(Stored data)
######
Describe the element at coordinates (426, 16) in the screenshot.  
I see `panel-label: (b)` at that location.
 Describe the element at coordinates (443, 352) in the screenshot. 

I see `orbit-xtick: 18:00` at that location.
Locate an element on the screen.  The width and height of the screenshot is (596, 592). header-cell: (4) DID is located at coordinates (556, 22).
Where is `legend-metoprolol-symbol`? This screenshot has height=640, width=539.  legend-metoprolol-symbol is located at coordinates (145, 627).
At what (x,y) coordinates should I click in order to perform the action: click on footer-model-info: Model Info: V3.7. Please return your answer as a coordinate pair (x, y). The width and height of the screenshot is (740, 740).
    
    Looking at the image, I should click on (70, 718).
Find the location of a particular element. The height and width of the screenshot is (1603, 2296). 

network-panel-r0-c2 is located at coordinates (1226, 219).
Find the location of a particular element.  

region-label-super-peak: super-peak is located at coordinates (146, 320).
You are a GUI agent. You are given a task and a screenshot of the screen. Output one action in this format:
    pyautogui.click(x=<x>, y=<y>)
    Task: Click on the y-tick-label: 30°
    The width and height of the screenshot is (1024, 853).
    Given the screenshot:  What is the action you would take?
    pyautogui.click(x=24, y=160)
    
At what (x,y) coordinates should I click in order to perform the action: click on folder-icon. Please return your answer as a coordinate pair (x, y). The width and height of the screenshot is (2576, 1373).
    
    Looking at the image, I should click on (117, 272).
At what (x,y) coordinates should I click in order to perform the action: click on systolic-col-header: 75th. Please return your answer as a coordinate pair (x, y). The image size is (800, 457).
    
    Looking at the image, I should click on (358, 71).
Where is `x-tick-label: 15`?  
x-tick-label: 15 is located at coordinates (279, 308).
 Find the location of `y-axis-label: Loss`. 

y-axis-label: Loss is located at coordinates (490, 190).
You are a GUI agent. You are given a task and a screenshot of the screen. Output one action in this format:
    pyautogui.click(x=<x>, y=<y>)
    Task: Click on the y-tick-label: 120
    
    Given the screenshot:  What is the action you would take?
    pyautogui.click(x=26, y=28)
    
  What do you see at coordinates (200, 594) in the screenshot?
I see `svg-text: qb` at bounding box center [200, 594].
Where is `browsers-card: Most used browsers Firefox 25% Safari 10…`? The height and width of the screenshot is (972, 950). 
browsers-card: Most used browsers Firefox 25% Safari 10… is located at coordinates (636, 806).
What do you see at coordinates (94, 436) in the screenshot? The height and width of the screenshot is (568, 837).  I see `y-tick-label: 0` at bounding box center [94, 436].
######
Update the entries above by replacing "Find the location of" with "Show the position of" wherever it occurs. Leave everything else unchanged.

Describe the element at coordinates (426, 16) in the screenshot.  
I see `panel-label: (b)` at that location.
 Describe the element at coordinates (443, 352) in the screenshot. 

I see `orbit-xtick: 18:00` at that location.
Locate an element on the screen.  The width and height of the screenshot is (596, 592). header-cell: (4) DID is located at coordinates (556, 22).
Where is `legend-metoprolol-symbol`? This screenshot has height=640, width=539.  legend-metoprolol-symbol is located at coordinates (145, 627).
At what (x,y) coordinates should I click in order to perform the action: click on footer-model-info: Model Info: V3.7. Please return your answer as a coordinate pair (x, y). The width and height of the screenshot is (740, 740).
    
    Looking at the image, I should click on (70, 718).
Show the position of a particular element. The height and width of the screenshot is (1603, 2296). 

network-panel-r0-c2 is located at coordinates (1226, 219).
Show the position of a particular element.  

region-label-super-peak: super-peak is located at coordinates (146, 320).
You are a GUI agent. You are given a task and a screenshot of the screen. Output one action in this format:
    pyautogui.click(x=<x>, y=<y>)
    Task: Click on the y-tick-label: 30°
    The width and height of the screenshot is (1024, 853).
    Given the screenshot:  What is the action you would take?
    pyautogui.click(x=24, y=160)
    
At what (x,y) coordinates should I click in order to perform the action: click on folder-icon. Please return your answer as a coordinate pair (x, y). The width and height of the screenshot is (2576, 1373).
    
    Looking at the image, I should click on (117, 272).
At what (x,y) coordinates should I click in order to perform the action: click on systolic-col-header: 75th. Please return your answer as a coordinate pair (x, y). The image size is (800, 457).
    
    Looking at the image, I should click on (358, 71).
Where is `x-tick-label: 15`?  
x-tick-label: 15 is located at coordinates (279, 308).
 Show the position of `y-axis-label: Loss`. 

y-axis-label: Loss is located at coordinates (490, 190).
You are a GUI agent. You are given a task and a screenshot of the screen. Output one action in this format:
    pyautogui.click(x=<x>, y=<y>)
    Task: Click on the y-tick-label: 120
    
    Given the screenshot:  What is the action you would take?
    pyautogui.click(x=26, y=28)
    
  What do you see at coordinates (200, 594) in the screenshot?
I see `svg-text: qb` at bounding box center [200, 594].
Where is `browsers-card: Most used browsers Firefox 25% Safari 10…`? The height and width of the screenshot is (972, 950). 
browsers-card: Most used browsers Firefox 25% Safari 10… is located at coordinates (636, 806).
What do you see at coordinates (94, 436) in the screenshot? The height and width of the screenshot is (568, 837).  I see `y-tick-label: 0` at bounding box center [94, 436].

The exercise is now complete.